Cell theory English scientist Robert Hooke first used the word ‘cell’ in his Micrographia (1665) to describe the structure of plant tissue. As curator of instruments at the Royal Society of London, he had followed the development and improvement of the microscope and in a drawing of the microscopic structure of cork, he showed walls surrounding empty spaces and referred to these structures as ‘cells’. He described similar structures in the tissue of other trees and plants and noted that in some tissues the cells were filled with a liquid while in others they were empty. He concluded from this that the function of the cells was to transport substances through the plant. Soon afterwards, the Dutch scientist Anton van Leeuwenhoek, who developed the light microscope, was able to describe these cells in greater detail. In 1839, with the help of improved microscopes, two German scientists, Matthias Schleiden and Theodor Schwann, formulated the current theory which states that cells are the basic units of construction of all living things. This concept was taken further by German pathologist, Rudolf Virchow, who advanced the idea that new cells are formed by the division of existing cells, and that this gives rise to growth and reproduction in plants and animals. Towards the end of the 19th century techniques were developed for staining cell parts which enabled scientists to detect tiny cell structures. However, it was not until the introduction of more advanced optical techniques and equipment in the mid-20th century, such as the electron microscope, that these minute structures could be examined in detail.

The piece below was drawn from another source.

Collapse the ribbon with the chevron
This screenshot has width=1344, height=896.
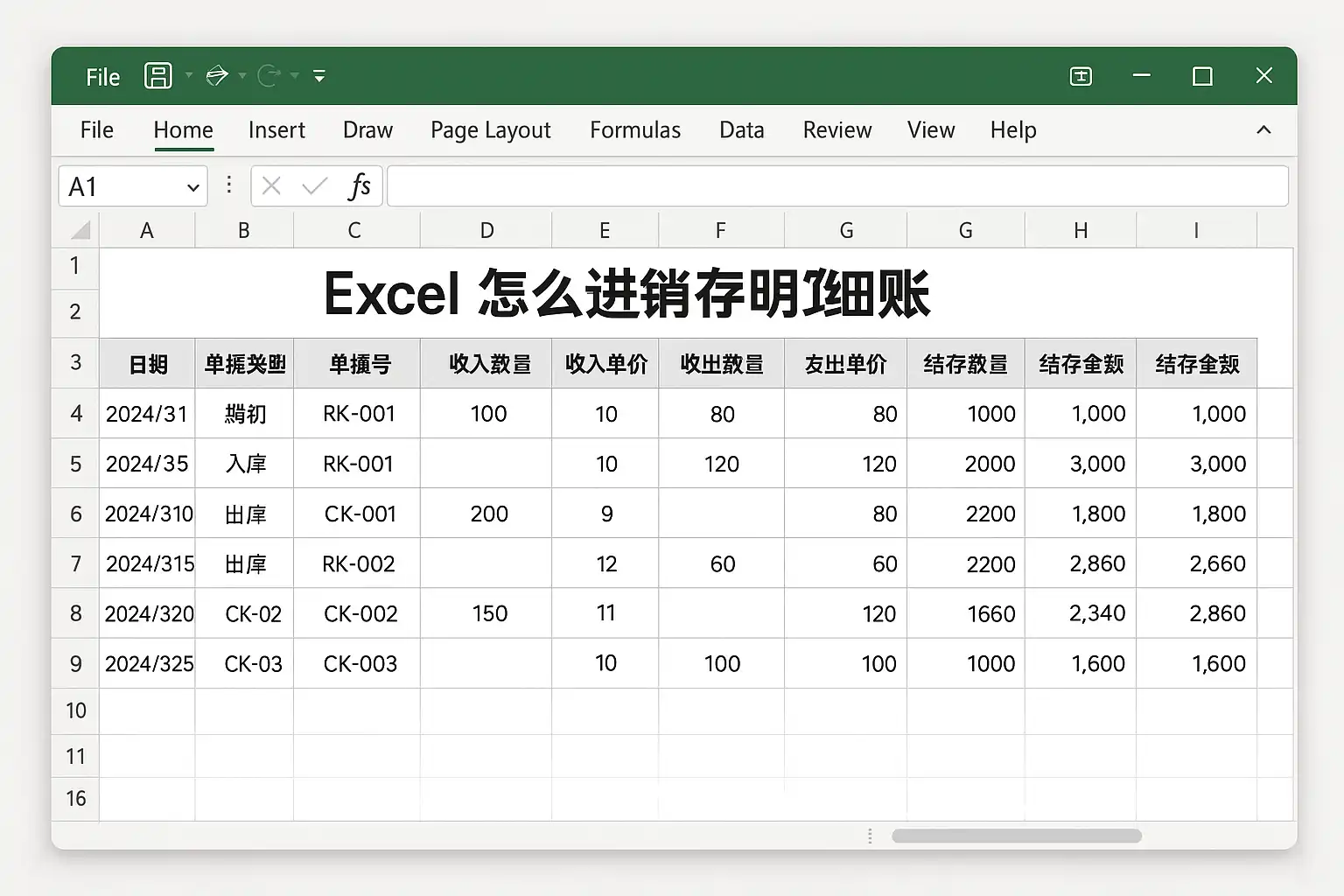[1264, 130]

Cell studies The study of cells (cytology) is not restricted to describing just the structures of cells (morphology). One of the main concepts underlying modern cytology is that the function of each structure can be understood as a series of biochemical reactions. The understanding of these functions has been greatly advanced by the development of cell fractionation techniques, using an ultracentrifuge to separate specific intracellular structures from the remainder of the cell. Another technique is tissue culture, by which specific kinds of cells can be isolated and grown for study. In 1976 the barrier between the plant and animal kingdoms was broken by the achievement in the laboratory (in the UK, USA, and Hungary) of the fusion of a plant and animal cell to form a hybrid.